In 2018, Circle of Hope, a Lusaka-based nonprofit that combats AIDS, was facing a dire problem: not enough people were testing for HIV. Many Zambian testing centers were located too far apart and too far away from urban centers where people congregate. Their solution was to create community health outposts near busy places like markets and churches, putting testing centers within 10 minutes of key at-risk populations. By staffing the outposts with local physicians, counselors, and analysts, they established trust in the community. They started conducting more tests, which led to a 1,200% increase in the number of people being diagnosed with HIV and knowing their status.

“We have found that our community-led approach has helped overcome the stigma that often deters people from learning their HIV status or seeking the services they need,” said Gibstar Makangila, Circle of Hope’s executive director.

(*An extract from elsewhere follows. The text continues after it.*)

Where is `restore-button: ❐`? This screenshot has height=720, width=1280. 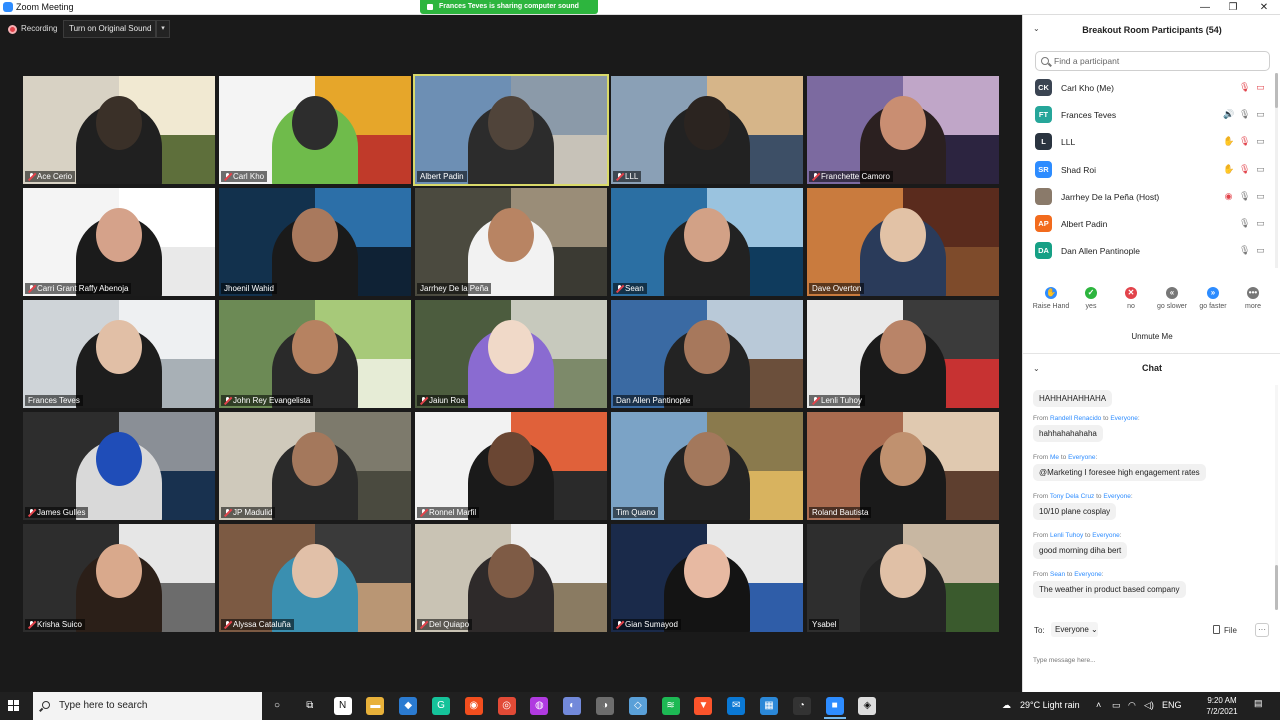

These encouraging results aren’t limited to Zambia. Nigeria has seen a nearly two-thirds increase in HIV treatment access in rural areas thanks to efforts from community-based organizations. Some Kenyan communities experienced a four-fold increase in consistent condom use after local community programs were introduced. Efforts like these are both saving lives and lowering the overall cost of testing, treatment, and care.

The history of antiretroviral medicine in the AIDS fight is long and dark. First introduced in the late 1980s, this life-saving medicine was quickly available in the United States and other wealthy countries. But if you lived in middle and low-income countries, access was scarce and the cost was exorbitant, which caused millions of people to needlessly die.

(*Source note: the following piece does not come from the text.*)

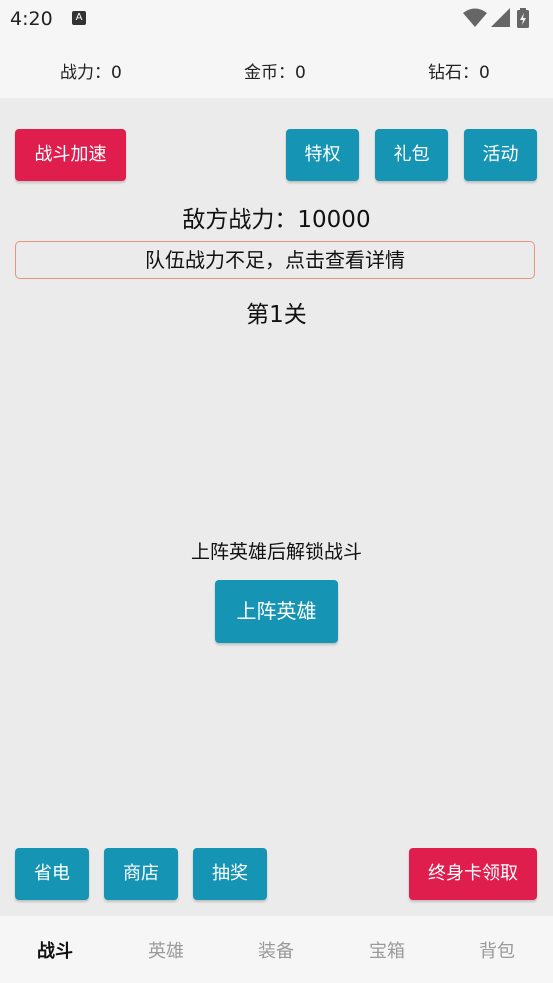  Describe the element at coordinates (500, 18) in the screenshot. I see `signal-icon` at that location.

The new UNAIDS report details how global, country and regional community-led advocacy campaigns have helped pressure governments and companies to allow more generics, lower prices, and ultimately increase access to critical interventions. Just last year, Colombian advocates successfully made dolutegravir, a coveted antiretroviral drug, a medicine of public interest, which led to the creation of more generics and lower prices. Today, life-saving HIV/AIDS medication costs as little as 12 cents per day, a steep decline from $27 per day in 2000.

Community-Led Initiatives Need More Support

There’s lots of evidence showing how community-driven approaches to global health are efficient and effective. However, in today’s fractured society, these types of initiatives are increasingly under fire. According to the report, global funding channeled through communities has decreased in the past decade from 31% in 2012 to 20% in 2021.

Community-led efforts also face long-term sustainability challenges. Even when community-driven programs are effective, short-term grants create instability, and many organizations lack the proper systems to continue these projects after the grants expire. Allocating more money to boost community systems for the long haul is critical to addressing this problem.

According to UNAIDS, one of the best ways to strengthen community-led solutions is for governments to support more social contracting or government funding for community-led health initiatives. Countries across the world from Niger to Vietnam have successfully empowered community-led responses around operating local health centers and providing testing and treatment services. Yet just 63 of 93 reporting countries have these types of social contracting mechanisms in place.

Why It Matters

While it may not dominate headlines, AIDS is still a crisis in many corners of the world. Every minute someone dies of AIDS-related causes. Over 9.2 million people living with HIV lacked access to treatment in 2022, and 660,000 of them were children.

We’ll only ever end this injustice by targeting life-saving resources to marginalized communities. Few know how to lead these efforts better than the communities themselves.

“Too often, decision-makers treat communities as problems to be managed rather than as leaders to be recognized and supported,” UNAIDS Executive Director Winnie Byanyima said in a press release earlier this month. “Communities are not in the way—they light the way to the end of AIDS.”